В отличие от них, более роскошные и изысканные «ездовые» наряды мерцали галунами и драгоценными камнями. Ферязь из «мурамно»-зеленой венецианской камки «на горлехъ на песцовыхъ на чорныхъ» еще напоминала броские дворцовые «платья» опричного властелина. По ее ярко-зеленой ткани было пущено «немецкое» золотное и серебряное «зубчато» кружево, в зигзагах которого алели круглые пятна расшитого жемчугом бархата и пышные завязки, перевитые блестящими желтыми шнурками. Ярко-пестрой была также ферязь из шамской тафты в мелкую зелено-белую полоску «на пупкахъ на собольихъ». По ней стелились желтые петли и такого же цвета шелковые кружевные нашивки. В петли продевались черные и лазоревые шнуры. Однако «платье» из желтой венецианской камки «на черевяхъ на песцовыхъ на белыхъ», украшенное белым и черным кружевом, смотрелось элегантно. Не только нарядной, дорогой, но и поистине «царственной» была белая стеганая миткалинная (плотная хлопчатобумажная) ферязь с собольей подкладкой. На ней в пяти местах красовались «образцы золоты кованы резаны съ чернью съ яхонты съ червчатыми съ изумруды и съ алмазы и съ жемчуги... а въ образцахъ 92 яхонта червчатыхъ, 4 изумруды, 6 алмазов, 16 жемчугов». Разумеется, рядом с этими нарядами скромное бархатное «платье» на беличьих брюшках с шелковыми голубыми завязками, украшенными золотом, Ивану Грозному не нравилось, поэтому царь подарил его придворным (там же: 21-22).

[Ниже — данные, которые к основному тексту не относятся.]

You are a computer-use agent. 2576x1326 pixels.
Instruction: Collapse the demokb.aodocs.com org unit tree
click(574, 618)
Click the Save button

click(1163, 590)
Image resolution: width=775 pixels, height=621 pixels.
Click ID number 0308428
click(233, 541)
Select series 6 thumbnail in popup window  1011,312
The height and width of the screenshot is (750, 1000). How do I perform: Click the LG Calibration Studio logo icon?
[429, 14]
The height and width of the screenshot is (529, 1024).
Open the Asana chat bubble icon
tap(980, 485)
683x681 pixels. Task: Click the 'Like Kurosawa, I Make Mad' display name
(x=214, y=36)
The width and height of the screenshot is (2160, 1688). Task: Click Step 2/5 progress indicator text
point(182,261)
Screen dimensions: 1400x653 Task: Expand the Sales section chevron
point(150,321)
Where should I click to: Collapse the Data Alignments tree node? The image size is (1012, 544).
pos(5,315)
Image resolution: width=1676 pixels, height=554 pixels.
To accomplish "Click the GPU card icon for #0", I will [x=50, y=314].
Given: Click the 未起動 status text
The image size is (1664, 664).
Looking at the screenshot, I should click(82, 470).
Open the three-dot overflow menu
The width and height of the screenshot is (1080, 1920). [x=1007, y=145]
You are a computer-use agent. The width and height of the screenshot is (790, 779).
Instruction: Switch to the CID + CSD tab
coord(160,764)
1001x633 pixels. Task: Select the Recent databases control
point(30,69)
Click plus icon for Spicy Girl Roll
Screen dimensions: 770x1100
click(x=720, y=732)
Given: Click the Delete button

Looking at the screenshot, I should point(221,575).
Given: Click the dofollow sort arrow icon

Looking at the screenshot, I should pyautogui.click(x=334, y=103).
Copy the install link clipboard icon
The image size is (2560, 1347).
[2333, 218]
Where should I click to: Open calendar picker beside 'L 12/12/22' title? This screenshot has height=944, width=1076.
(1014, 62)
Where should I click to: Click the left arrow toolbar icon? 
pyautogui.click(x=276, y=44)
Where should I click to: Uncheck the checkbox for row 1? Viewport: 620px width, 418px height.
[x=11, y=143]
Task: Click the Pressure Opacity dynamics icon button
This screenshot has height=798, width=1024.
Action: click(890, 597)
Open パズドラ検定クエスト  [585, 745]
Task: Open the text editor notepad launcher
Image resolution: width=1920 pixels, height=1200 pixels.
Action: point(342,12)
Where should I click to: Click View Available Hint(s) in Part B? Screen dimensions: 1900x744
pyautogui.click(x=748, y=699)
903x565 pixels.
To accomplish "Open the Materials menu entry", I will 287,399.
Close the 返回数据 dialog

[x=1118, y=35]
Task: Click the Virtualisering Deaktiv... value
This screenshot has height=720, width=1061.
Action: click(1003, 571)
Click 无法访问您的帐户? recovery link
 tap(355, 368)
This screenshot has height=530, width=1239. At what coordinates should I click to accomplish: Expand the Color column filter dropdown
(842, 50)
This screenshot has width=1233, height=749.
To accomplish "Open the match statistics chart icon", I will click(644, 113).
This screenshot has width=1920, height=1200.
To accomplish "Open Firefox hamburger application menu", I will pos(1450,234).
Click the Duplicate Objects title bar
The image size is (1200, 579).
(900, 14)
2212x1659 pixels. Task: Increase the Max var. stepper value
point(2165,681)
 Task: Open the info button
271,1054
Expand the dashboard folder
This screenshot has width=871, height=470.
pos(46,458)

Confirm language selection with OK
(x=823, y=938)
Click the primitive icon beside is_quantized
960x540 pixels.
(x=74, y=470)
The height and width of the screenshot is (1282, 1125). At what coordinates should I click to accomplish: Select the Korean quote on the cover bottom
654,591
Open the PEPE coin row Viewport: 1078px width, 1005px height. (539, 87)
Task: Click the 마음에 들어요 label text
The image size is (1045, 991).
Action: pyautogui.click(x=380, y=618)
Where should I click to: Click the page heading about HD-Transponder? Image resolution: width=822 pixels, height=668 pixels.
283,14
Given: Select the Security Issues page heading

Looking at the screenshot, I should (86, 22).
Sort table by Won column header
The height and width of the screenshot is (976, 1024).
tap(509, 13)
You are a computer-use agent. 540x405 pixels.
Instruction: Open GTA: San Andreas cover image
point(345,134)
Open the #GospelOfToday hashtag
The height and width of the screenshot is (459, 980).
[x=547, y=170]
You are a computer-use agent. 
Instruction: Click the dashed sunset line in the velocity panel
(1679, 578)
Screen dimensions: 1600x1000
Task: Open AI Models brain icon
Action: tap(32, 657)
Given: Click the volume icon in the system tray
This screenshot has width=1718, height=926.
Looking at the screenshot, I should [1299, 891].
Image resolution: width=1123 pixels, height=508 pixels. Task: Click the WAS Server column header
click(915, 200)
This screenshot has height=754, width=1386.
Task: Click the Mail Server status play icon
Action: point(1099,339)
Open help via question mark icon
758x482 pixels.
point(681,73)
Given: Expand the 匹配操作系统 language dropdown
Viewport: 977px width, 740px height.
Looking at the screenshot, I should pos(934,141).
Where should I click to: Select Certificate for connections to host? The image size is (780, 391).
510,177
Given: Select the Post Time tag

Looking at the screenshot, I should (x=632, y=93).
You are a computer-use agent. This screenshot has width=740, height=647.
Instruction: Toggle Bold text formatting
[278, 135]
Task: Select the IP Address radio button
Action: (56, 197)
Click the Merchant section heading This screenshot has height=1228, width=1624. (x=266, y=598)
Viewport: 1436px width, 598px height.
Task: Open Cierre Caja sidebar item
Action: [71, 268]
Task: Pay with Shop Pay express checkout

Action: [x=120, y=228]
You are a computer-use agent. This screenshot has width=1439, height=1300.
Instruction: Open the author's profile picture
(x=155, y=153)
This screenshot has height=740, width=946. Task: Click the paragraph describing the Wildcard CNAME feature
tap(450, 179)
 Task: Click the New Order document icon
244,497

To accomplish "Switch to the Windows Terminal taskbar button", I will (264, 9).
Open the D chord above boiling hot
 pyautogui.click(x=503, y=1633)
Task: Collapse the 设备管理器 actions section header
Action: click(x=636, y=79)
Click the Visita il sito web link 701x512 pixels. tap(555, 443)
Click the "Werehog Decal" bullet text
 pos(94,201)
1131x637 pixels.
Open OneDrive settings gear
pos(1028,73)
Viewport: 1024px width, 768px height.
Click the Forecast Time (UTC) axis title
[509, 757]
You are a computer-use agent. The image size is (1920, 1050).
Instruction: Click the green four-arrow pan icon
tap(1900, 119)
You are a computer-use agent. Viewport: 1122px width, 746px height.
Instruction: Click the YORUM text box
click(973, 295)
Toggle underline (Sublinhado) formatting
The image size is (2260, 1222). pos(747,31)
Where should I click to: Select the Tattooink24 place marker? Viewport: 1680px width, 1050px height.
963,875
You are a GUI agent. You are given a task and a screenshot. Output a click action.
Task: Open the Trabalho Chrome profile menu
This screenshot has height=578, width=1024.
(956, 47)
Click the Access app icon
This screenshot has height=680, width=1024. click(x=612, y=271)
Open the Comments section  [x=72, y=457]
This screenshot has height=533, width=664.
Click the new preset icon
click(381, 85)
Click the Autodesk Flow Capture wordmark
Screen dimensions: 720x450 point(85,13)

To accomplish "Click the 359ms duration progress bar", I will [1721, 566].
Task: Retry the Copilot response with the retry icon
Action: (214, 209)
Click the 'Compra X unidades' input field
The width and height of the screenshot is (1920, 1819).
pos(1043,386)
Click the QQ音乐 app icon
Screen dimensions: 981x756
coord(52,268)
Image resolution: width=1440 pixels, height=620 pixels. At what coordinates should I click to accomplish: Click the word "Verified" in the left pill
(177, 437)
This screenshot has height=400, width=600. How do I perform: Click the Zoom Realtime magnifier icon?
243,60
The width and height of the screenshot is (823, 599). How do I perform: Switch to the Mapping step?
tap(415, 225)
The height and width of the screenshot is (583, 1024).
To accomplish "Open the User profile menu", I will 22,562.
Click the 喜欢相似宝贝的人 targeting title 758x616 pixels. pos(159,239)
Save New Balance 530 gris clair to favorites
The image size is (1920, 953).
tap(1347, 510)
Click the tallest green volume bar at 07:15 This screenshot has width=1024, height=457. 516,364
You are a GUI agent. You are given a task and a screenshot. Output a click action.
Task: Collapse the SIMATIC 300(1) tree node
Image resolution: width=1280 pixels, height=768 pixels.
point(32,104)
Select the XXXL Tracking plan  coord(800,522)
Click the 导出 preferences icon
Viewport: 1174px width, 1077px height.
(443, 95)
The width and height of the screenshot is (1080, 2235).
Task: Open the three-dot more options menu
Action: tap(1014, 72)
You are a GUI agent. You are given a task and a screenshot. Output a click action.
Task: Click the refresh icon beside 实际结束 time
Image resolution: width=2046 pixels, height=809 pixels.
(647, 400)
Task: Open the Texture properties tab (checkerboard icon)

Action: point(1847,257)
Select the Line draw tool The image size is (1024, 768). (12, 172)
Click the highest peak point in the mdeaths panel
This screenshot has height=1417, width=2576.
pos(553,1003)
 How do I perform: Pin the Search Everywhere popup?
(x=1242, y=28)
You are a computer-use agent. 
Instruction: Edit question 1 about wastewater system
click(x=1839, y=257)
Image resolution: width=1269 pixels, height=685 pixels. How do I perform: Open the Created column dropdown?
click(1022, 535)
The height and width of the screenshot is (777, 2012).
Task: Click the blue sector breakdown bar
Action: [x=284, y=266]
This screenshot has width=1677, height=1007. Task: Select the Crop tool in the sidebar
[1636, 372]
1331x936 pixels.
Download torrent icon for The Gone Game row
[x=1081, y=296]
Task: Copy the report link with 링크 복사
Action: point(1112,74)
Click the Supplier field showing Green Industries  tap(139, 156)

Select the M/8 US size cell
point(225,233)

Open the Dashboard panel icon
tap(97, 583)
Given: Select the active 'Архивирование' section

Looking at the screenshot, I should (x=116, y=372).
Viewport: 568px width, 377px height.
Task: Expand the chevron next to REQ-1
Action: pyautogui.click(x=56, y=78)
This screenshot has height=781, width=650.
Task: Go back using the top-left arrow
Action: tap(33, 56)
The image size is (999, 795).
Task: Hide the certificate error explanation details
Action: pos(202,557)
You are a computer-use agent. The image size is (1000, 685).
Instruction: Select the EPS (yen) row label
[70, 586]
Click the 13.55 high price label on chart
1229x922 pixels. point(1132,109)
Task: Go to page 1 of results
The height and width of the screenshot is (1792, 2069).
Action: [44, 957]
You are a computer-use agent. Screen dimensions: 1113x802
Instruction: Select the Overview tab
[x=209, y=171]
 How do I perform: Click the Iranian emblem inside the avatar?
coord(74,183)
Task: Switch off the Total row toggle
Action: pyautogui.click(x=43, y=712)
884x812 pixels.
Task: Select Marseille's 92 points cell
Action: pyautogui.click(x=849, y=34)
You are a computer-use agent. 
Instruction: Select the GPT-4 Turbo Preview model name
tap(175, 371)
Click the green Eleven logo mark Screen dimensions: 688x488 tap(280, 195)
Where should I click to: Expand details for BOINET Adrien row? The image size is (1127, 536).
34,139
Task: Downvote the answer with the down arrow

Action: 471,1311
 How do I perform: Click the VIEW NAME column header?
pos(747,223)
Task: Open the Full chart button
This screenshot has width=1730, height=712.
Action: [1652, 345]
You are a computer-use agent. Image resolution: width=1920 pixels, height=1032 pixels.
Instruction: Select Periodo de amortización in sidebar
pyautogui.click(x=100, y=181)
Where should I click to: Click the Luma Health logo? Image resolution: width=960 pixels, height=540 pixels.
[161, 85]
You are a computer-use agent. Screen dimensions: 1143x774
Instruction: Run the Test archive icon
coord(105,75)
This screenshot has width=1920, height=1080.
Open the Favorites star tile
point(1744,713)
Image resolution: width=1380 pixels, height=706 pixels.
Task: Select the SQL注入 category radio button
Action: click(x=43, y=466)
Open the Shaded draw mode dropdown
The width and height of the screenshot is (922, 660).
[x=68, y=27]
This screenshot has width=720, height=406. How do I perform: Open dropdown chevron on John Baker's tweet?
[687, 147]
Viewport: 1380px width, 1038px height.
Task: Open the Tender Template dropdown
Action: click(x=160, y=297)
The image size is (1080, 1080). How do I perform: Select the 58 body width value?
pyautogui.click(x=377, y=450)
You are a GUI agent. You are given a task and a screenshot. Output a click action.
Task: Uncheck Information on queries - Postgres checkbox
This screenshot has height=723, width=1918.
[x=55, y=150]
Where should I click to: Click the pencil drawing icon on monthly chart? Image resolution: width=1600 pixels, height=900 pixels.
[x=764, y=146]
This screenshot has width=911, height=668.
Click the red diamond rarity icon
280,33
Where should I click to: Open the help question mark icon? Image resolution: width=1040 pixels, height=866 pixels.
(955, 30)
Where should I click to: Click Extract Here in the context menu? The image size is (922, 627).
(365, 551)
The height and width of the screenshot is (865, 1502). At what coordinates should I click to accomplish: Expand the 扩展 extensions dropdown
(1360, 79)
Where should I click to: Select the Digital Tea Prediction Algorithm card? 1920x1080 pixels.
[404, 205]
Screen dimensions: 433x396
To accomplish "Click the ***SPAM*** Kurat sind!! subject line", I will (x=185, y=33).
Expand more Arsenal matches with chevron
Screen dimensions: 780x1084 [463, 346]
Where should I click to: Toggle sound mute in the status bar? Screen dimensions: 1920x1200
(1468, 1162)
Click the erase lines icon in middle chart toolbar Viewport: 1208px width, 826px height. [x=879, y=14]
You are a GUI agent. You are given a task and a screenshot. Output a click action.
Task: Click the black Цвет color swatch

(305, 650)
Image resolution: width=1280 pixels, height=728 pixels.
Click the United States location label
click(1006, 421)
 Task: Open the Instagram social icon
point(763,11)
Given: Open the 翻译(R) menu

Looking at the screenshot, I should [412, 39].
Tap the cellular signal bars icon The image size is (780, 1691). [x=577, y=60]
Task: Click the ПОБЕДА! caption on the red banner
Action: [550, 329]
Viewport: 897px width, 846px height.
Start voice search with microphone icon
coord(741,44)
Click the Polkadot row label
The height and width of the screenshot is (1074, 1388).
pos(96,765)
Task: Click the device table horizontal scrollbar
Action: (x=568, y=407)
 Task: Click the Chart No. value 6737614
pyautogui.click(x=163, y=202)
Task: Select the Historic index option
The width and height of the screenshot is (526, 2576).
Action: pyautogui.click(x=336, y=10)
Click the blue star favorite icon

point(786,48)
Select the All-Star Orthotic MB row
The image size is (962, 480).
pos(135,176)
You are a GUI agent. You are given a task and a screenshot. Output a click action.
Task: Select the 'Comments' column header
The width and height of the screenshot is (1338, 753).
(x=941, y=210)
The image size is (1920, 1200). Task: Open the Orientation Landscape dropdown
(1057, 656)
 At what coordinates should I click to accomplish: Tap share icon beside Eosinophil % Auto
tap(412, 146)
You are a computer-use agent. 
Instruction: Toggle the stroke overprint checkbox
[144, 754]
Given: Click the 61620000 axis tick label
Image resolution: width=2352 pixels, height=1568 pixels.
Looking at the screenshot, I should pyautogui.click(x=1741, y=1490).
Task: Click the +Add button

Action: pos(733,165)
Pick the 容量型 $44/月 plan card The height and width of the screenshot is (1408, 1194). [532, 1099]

Не менее великолепными, чем эти костюмы, были «черные» одеяния самодержца. От «светлых» платьев они отличались только темными, «смирными» цветами тканей и украшений. В XVI веке траурными считались черный, темно-красный, багряный, вишневый, синий, зеленый цвета. Так, две собольи «ездовые» «смирные» ферязи были изготовлены из тех же материй, что и нарядные «платья» государя. Одна из них — из багрово-золотого венецианского бархата с красной мелкоузорчатой подкладкой из сукна — куфтеря — кроме галунов имела желто-черные шелковые петли и дымчатого цвета шнуры. Другая ферязь — из сине-белой с золотом бурской камки, подшитой камкой же, но венецианской багряного цвета — была отделана «немецким» черным кружевом, расцвеченным золотыми узорами. Она завязывалась черными шелковыми шнурами.